Sous un soleil de plomb, une petite centaine de mamans défilent en salouva, la tenue traditionnelle mahoraise. Une scène quotidienne depuis le début de la grève générale contre l'insécurité, il y a quatre semaines. Tous les secteurs de l'île s'y sont mis, les routes sont bloquées et les magasins commencent à craindre la pénurie.
Point de départ de cette contestation : les violences au abords des établissements scolaires, les classes bondées, le manque de moyens dans l'éducation et le chômage des jeunes... Ce sont ces mamans en colère qui ont lancé le mouvement : "Oui je suis une maman en colère. J'ai des enfants qui vont à l'école et je veux que la violence s'arrête. Les bus se font caillasser. Il y en a ras-le-bol", explique une mère à franceinfo. "J'ai un neveu de 4 ans, c'est un petit, il ne veut plus aller à l'école parce qu'il a peur de se faire agresser", raconte une autre Mahoraise.
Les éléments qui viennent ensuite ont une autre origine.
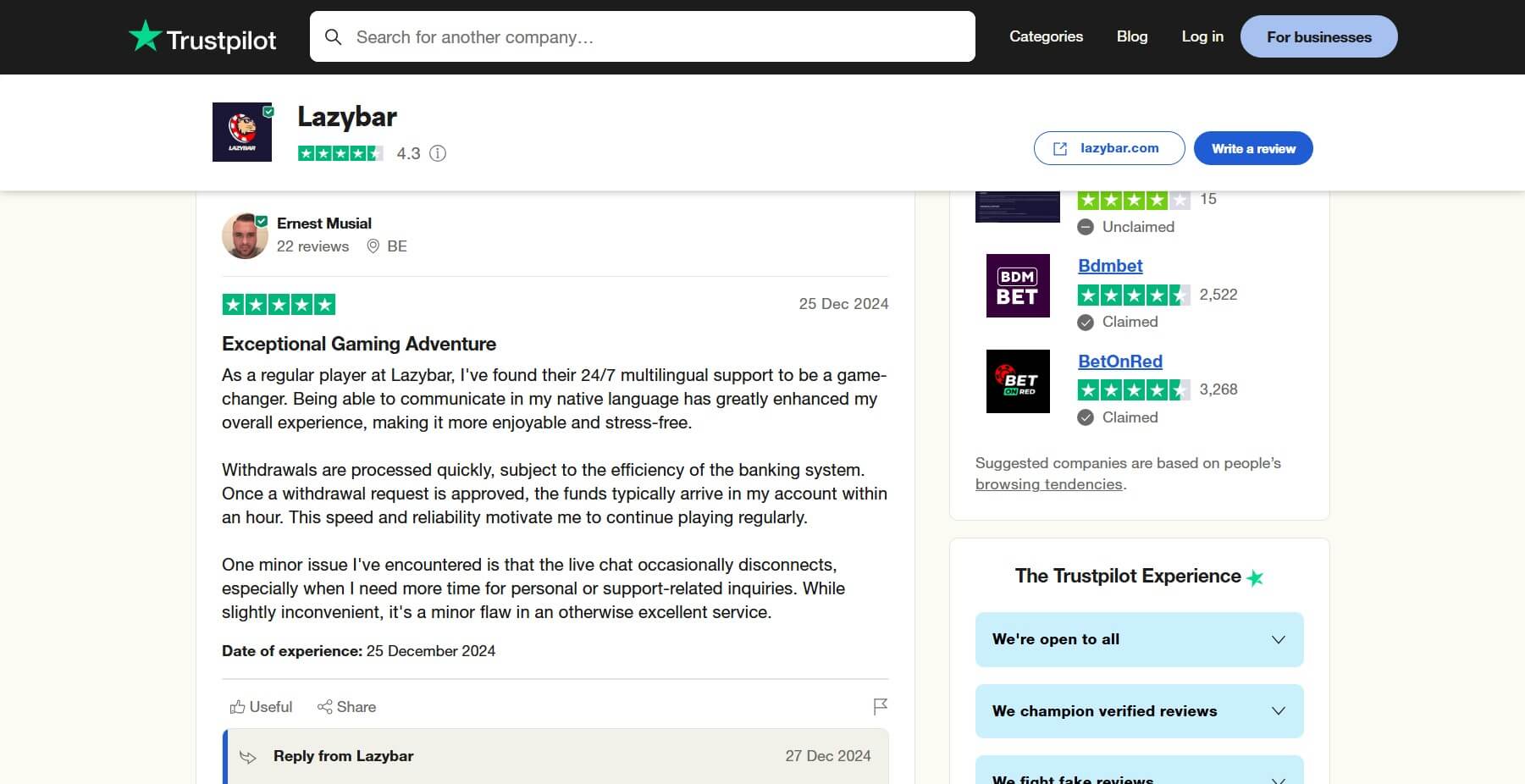Click the verified badge on Lazybar's profile picture

(269, 110)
Je me concentre sur le bac et je bouge
Amani, 17 ansà franceinfo
Une angoisse que partage Amani. Il a 17 ans et cet élève de terminale S va tous les jours au lycée la peur au ventre : "Un de mes amis a été poignardé juste devant le lycée, ça commence vraiment à devenir chaud, je suis stressé parce qu'il y a des voyous sur le chemin où je passe tout le temps... Je me concentre sur le bac et après je bouge ! Mais c'est difficile, on est 35 élèves dans ma classe, ça bavarde, quand on va en métropole, en première année après le bac il y a beaucoup d'échec, le niveau à Mayotte n'est toujours pas là."
60% d'élèves reçus au bac en filière L
Les professeurs font ce qu’ils peuvent, insiste le lycéen mais le taux de réussite de l’académie de Mayotte au baccalauréat reste l’un des plus bas en France. "Cela dépend des filières mais on est très en dessous de la moyenne nationale", explique Sébastien, professeur d’histoire à Mamoudzou. "Pour notre lycée l'an dernier, poursuit-il, sur les L, notre meilleure série, on est arrivé à 60% de reçus ce qui est très peu comparé à la métropole. On voudrait faire plus pour des lycéens qui méritent de mieux s'en sortir mais on n'a pas les moyens de plus les aider."
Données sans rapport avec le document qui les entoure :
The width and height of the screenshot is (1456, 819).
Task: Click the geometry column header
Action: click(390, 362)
Certains enfants vont en classe par rotation
Et "les difficultés commencent en primaire", déplore l’enseignant. Dans certaines communes, fautes de classes suffisantes, les enfants vont en cours par rotation.
L’île est pourtant classée en réseau d’éducation prioritaire (REP) depuis 2014 rappelle Rivomalala Rakotondravelo, secrétaire départemental du Snuipp-FSU. "Normalement en REP au niveau national, on est à 22 élèves par classe. Ici, en REP ou REP+, on est à 28. Donc c'est un dispositif d'éducation prioritaire qui n'a de prioritaire que le nom." Autre illustration du manque de moyens pour le syndicaliste, "ici l'enfant qui commence à dévier, on ne lui donne pas de chance, on l'exclut. Il va falloir construire massivement, accompagner cette hausse démographique. On sait déjà le nombre de naissances par an mais on ne les a jamais anticipés." Chaque jour effectivement, 26 enfants naissent à Mayotte, l’équivalent d’une salle de classe.